It is July 1st - Happy Canada day! You just got paid. Your paycheck is for $900 (after all the deductions) and boy did you need it. You start to think about what to prioritize on your way home from work (as your check from your ex for child support bounced, and you got a text from your bank that you will be overdrawn). You then get a call from your girlfriend, which made you blow a stop sign, and then got pulled over by a cop (but he didn’t nail you for using the cell in the car).
Wow!! What a day!
- Your car broke down on your way home from work ($250)
- Your child support check from your ex bounced ($300 gone)
- You issued a check ($200) to your kids summer camp, dated yesterday
- You were pulled over when you did not count to three at a stop sign and got a ticket ($90)
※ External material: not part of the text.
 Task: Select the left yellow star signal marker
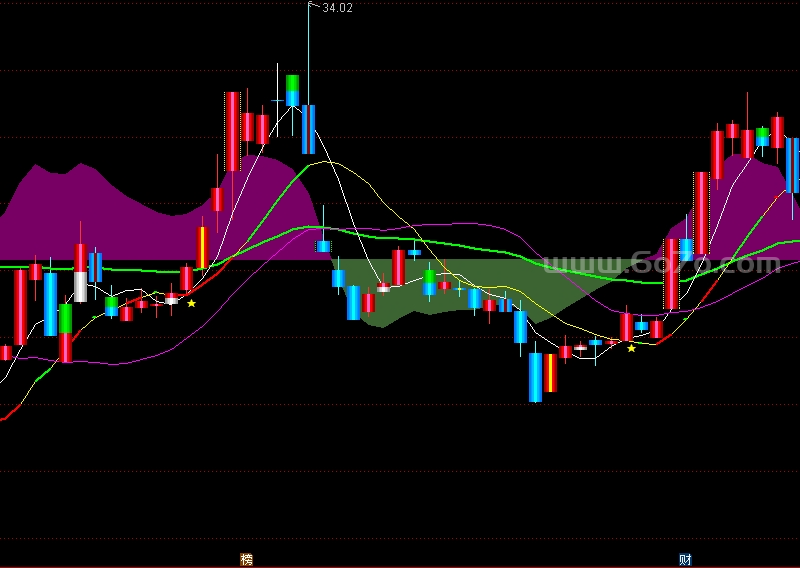(x=191, y=303)
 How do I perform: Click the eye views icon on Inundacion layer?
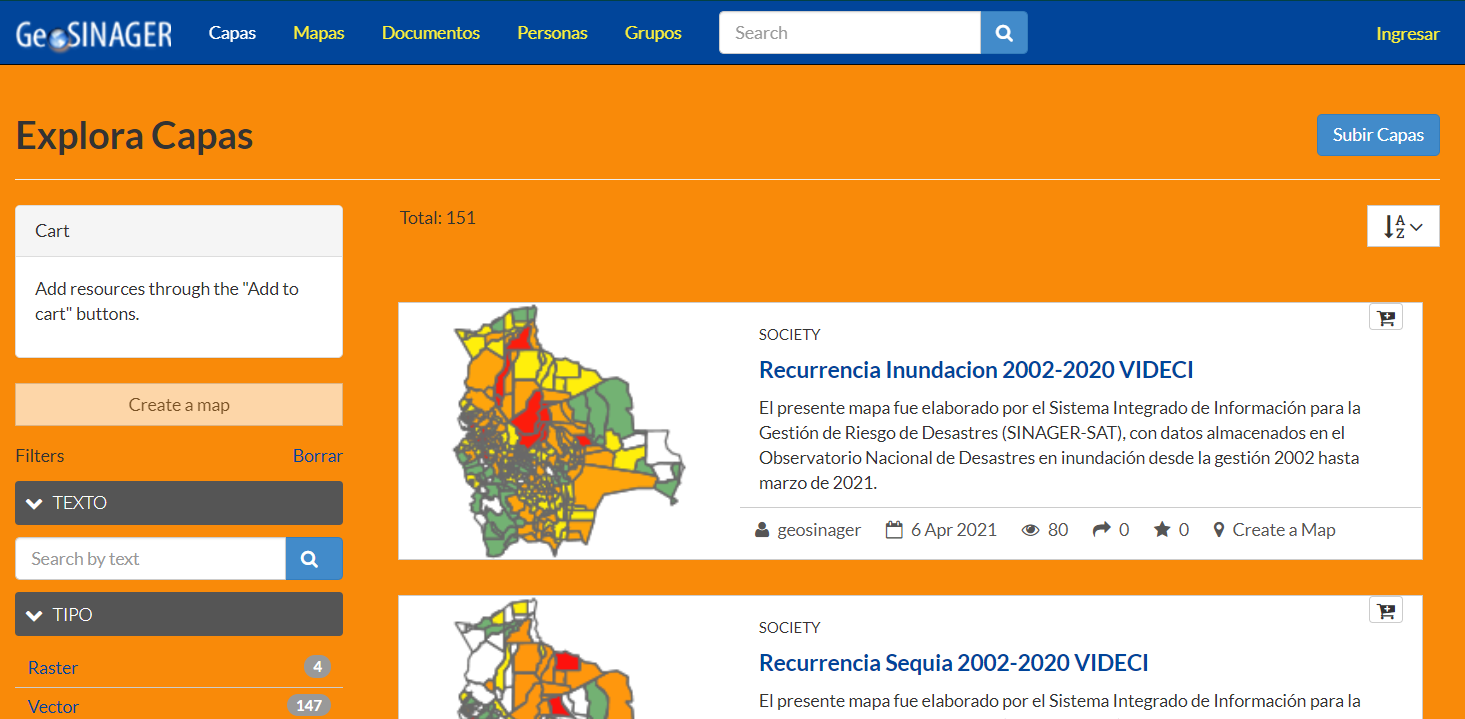pos(1030,530)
- You new girlfriend called you up to invite you to take her to dinner, and she expects you to treat her ($45…you will get a decent bottle of wine and cook at your place)
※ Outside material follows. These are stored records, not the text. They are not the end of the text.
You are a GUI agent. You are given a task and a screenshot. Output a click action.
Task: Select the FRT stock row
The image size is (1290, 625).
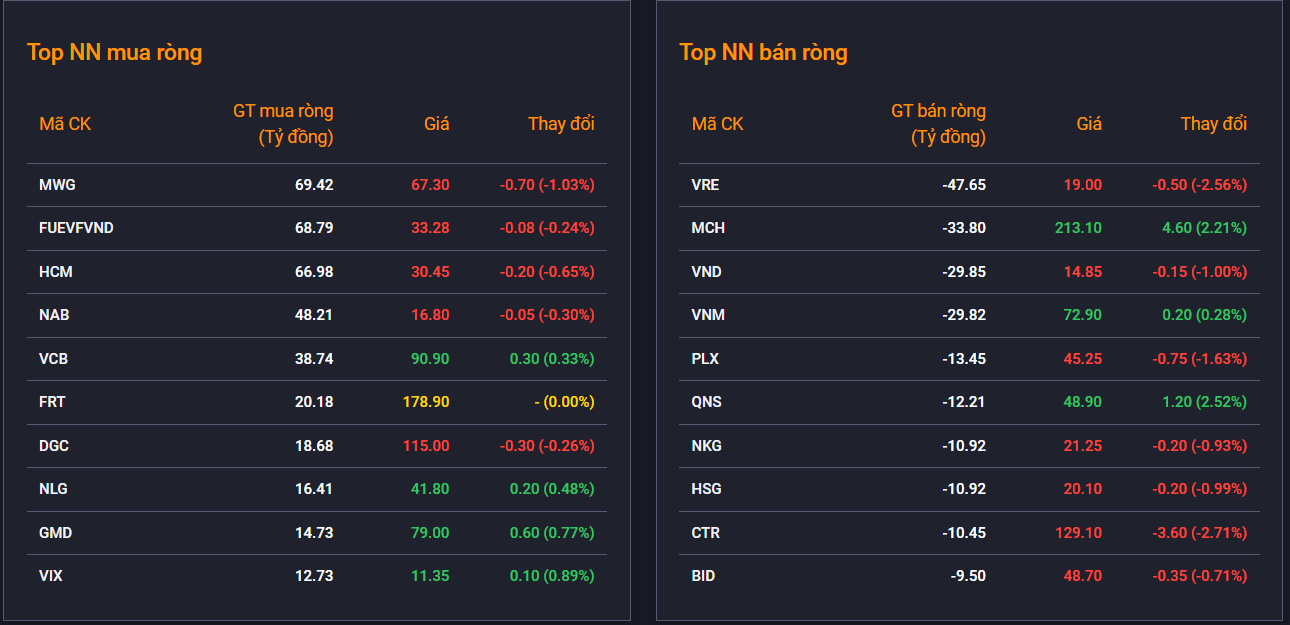(x=317, y=402)

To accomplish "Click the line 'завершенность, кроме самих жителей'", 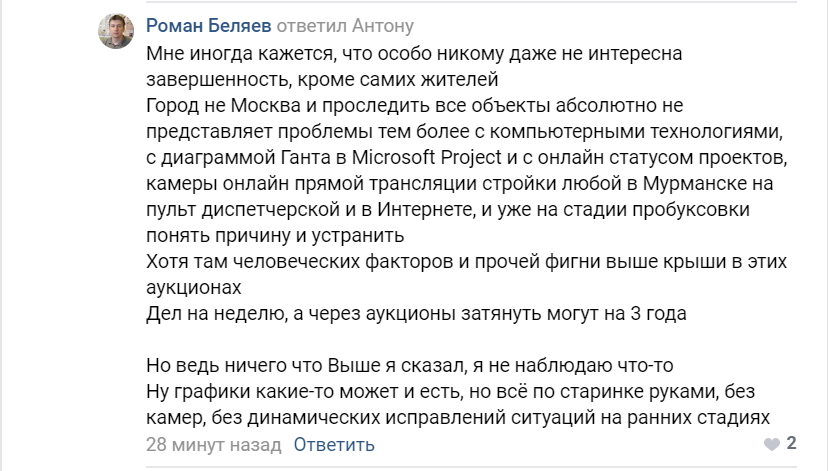I will (x=322, y=79).
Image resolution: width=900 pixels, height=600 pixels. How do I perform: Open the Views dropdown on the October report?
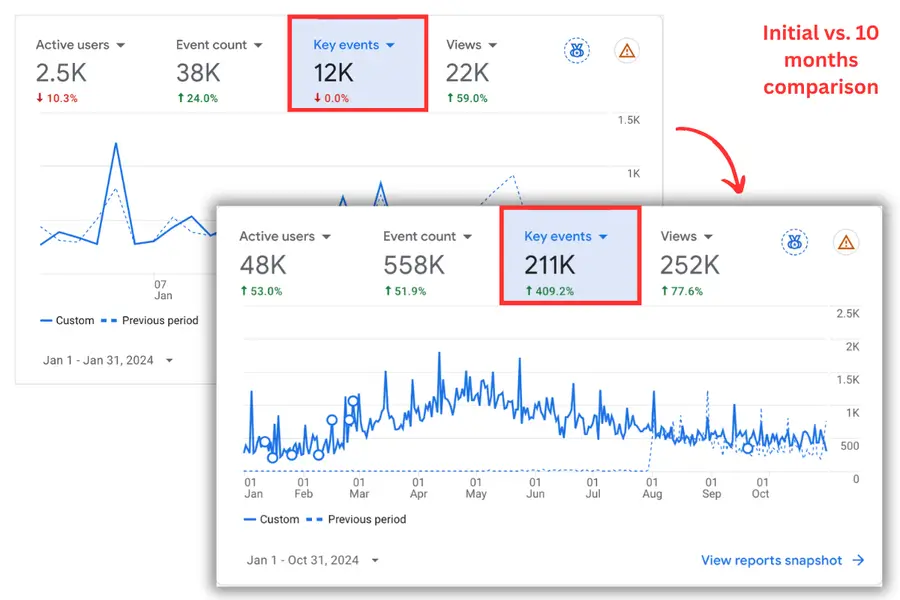(x=685, y=236)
- Your rent, car payment, and credit card payments (minimums) add up to $1100
So you need a plan. You are short by $585 ($1100 - $1685).
- Your parents are out of town.
- Your brother owes you $40 when he was broke last week, and unless he won the lotto, that did not change.
- Your sister is not speaking to you (she did not like the birthday present you gave for her son, your nephew)
- You could ask your ex-sister-in-law, she always had some money lying around… but you could already hear her telling you to go jump in a lake
- You could try to sweet talk your bank, but since you were laid off last year for a while (and then your wife left you and the kids), and when you actually needed to use your line of credit, they have been treating you like a bad guy (well bad enough that they won’t extend you any more credit).
- You don’t know the neighbors.
- You are new at your new place of employment
- And your friends – well, you want to keep them friends.
So what does a grown man have to do?
Okay, so not everyone likes country songs, but stuff like the above does happen. And in today’s society, where moving is common and families are scattered, people often need a hand and are not sure where to turn.
We are not talking about charity either. But a short-term loan is what is needed above (without a Tony Soprano type making the loan either).
We are not talking about:
- Someone who does not take their responsibilities as serious matters
- Someone who is spending their money on gambling, drugs or other vices
- Someone who is unemployed _________ (fill in the nasty stereotype)
We are talking about an honest, hard working guy with a job trying to make ends meet.
In America, when there is demand, there is supply to be found. And instead of the back alleys, an industry emerges on Main Street. You have seen their locations – they started as check cashing storefronts for people that could not or would not deal with banks. But these people sometimes needed short-term credit, and the businesses started lending against your next paycheck.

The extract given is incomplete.